Après de longues années passées loin de Paris dans une maison de santé, c’est en se rendant à une matinée chez le prince de Guermantes que le narrateur découvre, en retrouvant le temps perdu, le livre qu’il a à écrire.
Lorsqu’il entre dans le salon de l’hôtel des Guermantes où sont réunis les invités, il croit se trouver dans un bal masqué où les convives auraient porté des masques de vieillards.
Puis il réalise que le temps a passé et que ses anciens amis et connaissances ont simplement vieilli.

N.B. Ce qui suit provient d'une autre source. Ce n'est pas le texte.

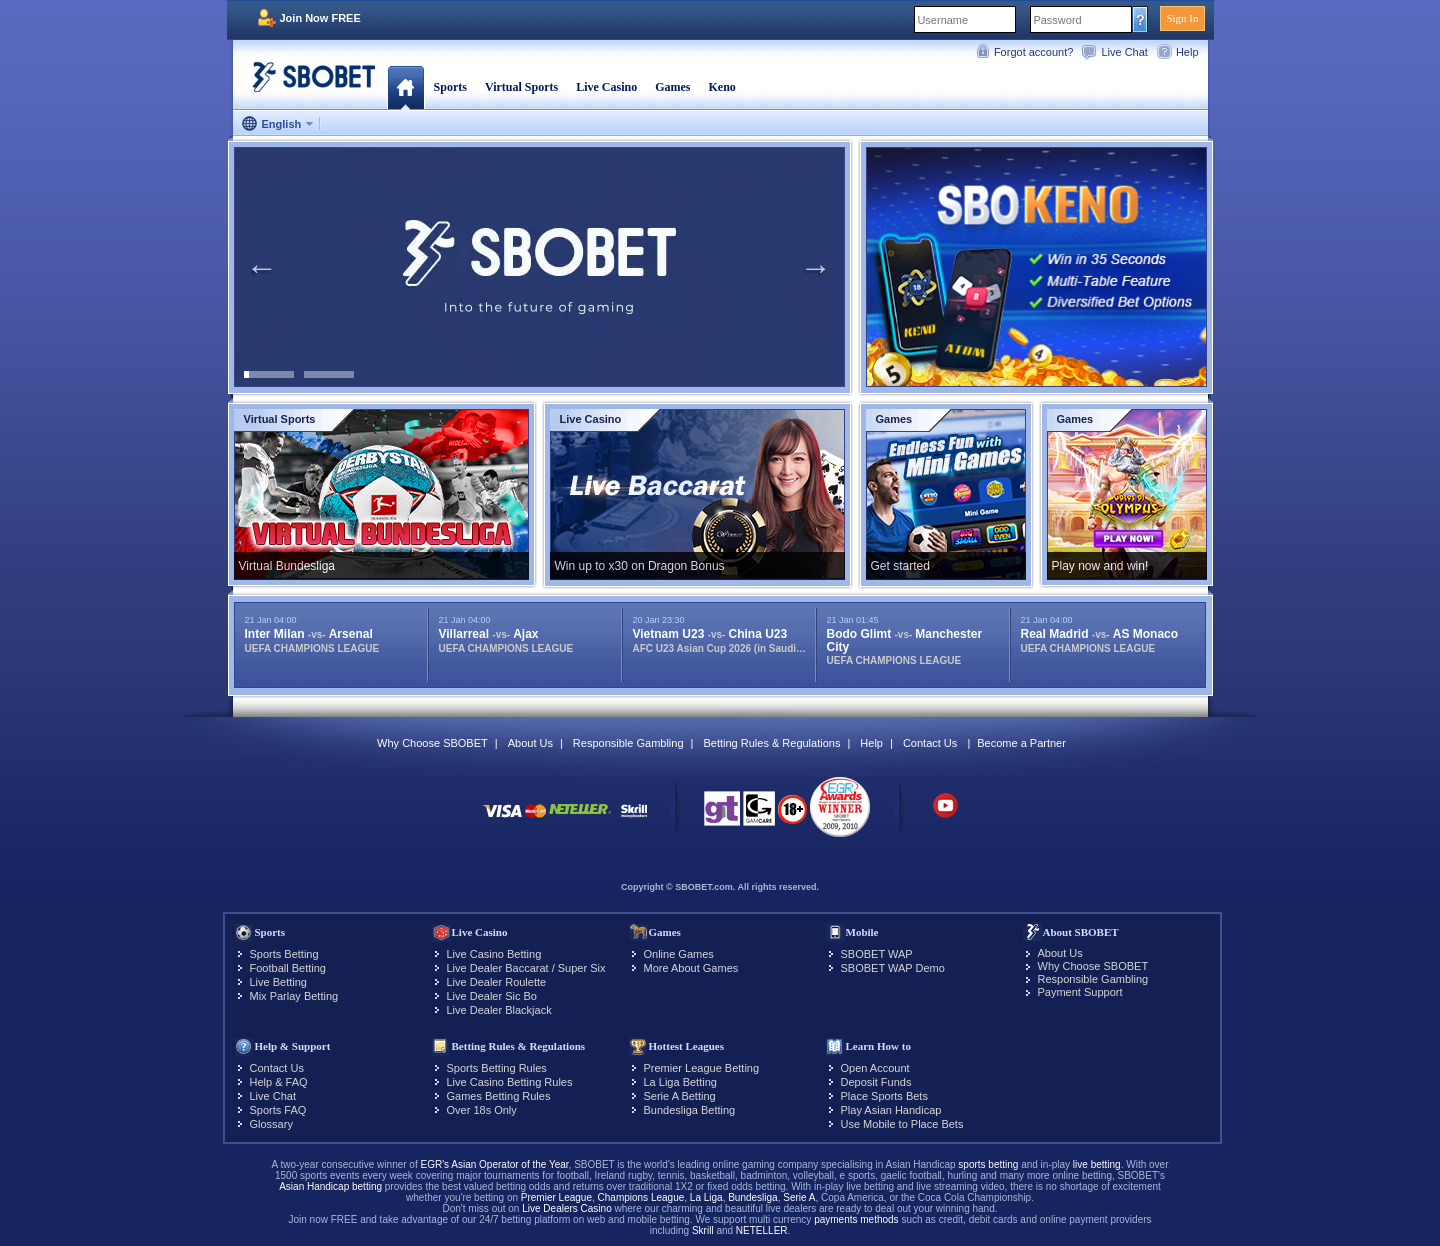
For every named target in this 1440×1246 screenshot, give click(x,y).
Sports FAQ (278, 1110)
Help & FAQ (279, 1082)
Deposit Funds (876, 1082)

Et c’est dans le miroir que lui tendent ces êtres transformés par les ans qu’il se rend compte que le temps a passé pour lui aussi :
Et je pus me voir, comme dans la première glace véridique que j’eusse rencontrée, dans les yeux des vieillards, restés jeunes à leur avis, comme je le croyais moi-même de moi, et qui, quand je me citais à eux, pour entendre un démenti, comme exemple de vieux, n’avaient pas dans leurs yeux qui me voyaient tel qu’ils ne se voyaient pas eux-mêmes et tel que je les voyais, une seule protestation.
Et il regrette de prendre conscience du temps passé au moment précis où il découvre l’oeuvre qu’il peut écrire – sur ce qui échappe au temps :
Mais une raison plus grave expliquait mon angoisse ; je découvrais cette action destructrice du Temps au moment même où je voulais entreprendre de rendre claires, d’intellectualiser dans une oeuvre d’art, des réalités extra-temporelles.
Or, à présent son livre ne lui semble pas seulement réalisable, mais encore nécessaire. Il se met alors à redouter que sa vie ne soit écourtée et ne lui laisse pas le temps d’accomplir son oeuvre :
Certes, ce que j’avais éprouvé dans la bibliothèque et que je cherchais à protéger, c’était plaisir encore, mais non plus égoïste, ou du moins d’un égoïsme (car tous les altruismes féconds de la nature se développent selon un mode égoïste, l’altruisme humain qui n’est pas égoïste est stérile, c’est celui de l’écrivain qui s’interrompt de travailler pour recevoir un ami malheureux, pour accepter une fonction publique, pour écrire des articles de propagande) d’un égoïsme utilisable pour autrui. (…) Maintenant, me sentir porteur d’une oeuvre rendait pour moi un accident où j’aurais trouvé la mort, plus redoutable.
Très bon week-end et très bonne lecture à tous.